Representation and warranty insurance is still quite uncommon in Nigeria, and it is largely unused in energy M&A deals. It is usual for the parties under an M&A transaction to escrow a certain part of the consideration to mitigate transaction risks.
x DISPUTE RESOLUTION
For most M&A contracts, the dispute resolution clause contains one or more options to be adopted in resolving disputes that may arise in connection with a transaction. The agreement often provides for both informal and formal dispute resolution mechanisms. It is noteworthy that M&A resulting from insolvency are usually characterised by acrimonious litigations. However, the courts will enforce the parties choice of dispute resolution and governing law.
Parties may agree to subject eventual disputes to negotiation, mediation or arbitration, or a combination thereof. The formalities governing the chosen resolution mechanism will be spelled out under a dispute resolution clause. Parties may also choose to resolve their disputes by way of litigation.
In any case, the parties are at liberty to agree the governing law and the courts with jurisdiction with respect to claims arising from contracts. Nigerian courts will recognise and enforce choice of foreign law and foreign jurisdiction clauses subject to public policy-type considerations. In any event, tax, immigration and other matters asserting claims against governmental authorities and matters regarding the dissolution or corporate status of a Nigerian insolvent company are ultimately controlled by mandatory domestic legislation irrespective of any contractual agreements between the parties.
Arbitration is fast becoming popular and the preferred dispute resolution mechanism for most oil and gas contracts in Nigeria. It is also common for parties to agree to international arbitration with a foreign seat and venue for arbitration. Nigerian courts generally recognise international arbitration contractual provisions and awards. There are grounds for refusal of recognition or enforcement, including due to public policy issues and where the subject matter is not arbitrable under Nigerian law. Criminal matters are not arbitrable in Nigeria.
Nigeria is a party to the 1958 Convention on the Recognition and Enforcement of Foreign Arbitral Awards (New York Convention) and the ICSID Convention.

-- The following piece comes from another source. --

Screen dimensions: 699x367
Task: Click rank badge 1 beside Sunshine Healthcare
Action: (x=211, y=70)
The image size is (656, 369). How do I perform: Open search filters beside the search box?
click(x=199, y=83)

The pipeline of energy sector M&A deals is robust for four reasons:
- three IOCs have acreage divestment programmes;
- the federal government is expected to embark on its own divestment programme soon;
- a number of energy sector companies are distressed, and many of their creditors are keen to sell them; and
- the federal government is keen to sell off privatised power sector companies that are in breach of the targets agreed with them at the time of privatisation.
However, the closing of these deals may be delayed because:
- targets may have owners who are unwilling to sell even though they are under pressure from their creditors and the federal government to do so (pursuant to (c) and (d) above);
- financing is not easy to obtain in these times of widespread validity and low prices; and
- regulators may be their usual dilatory selves in giving the approvals needed.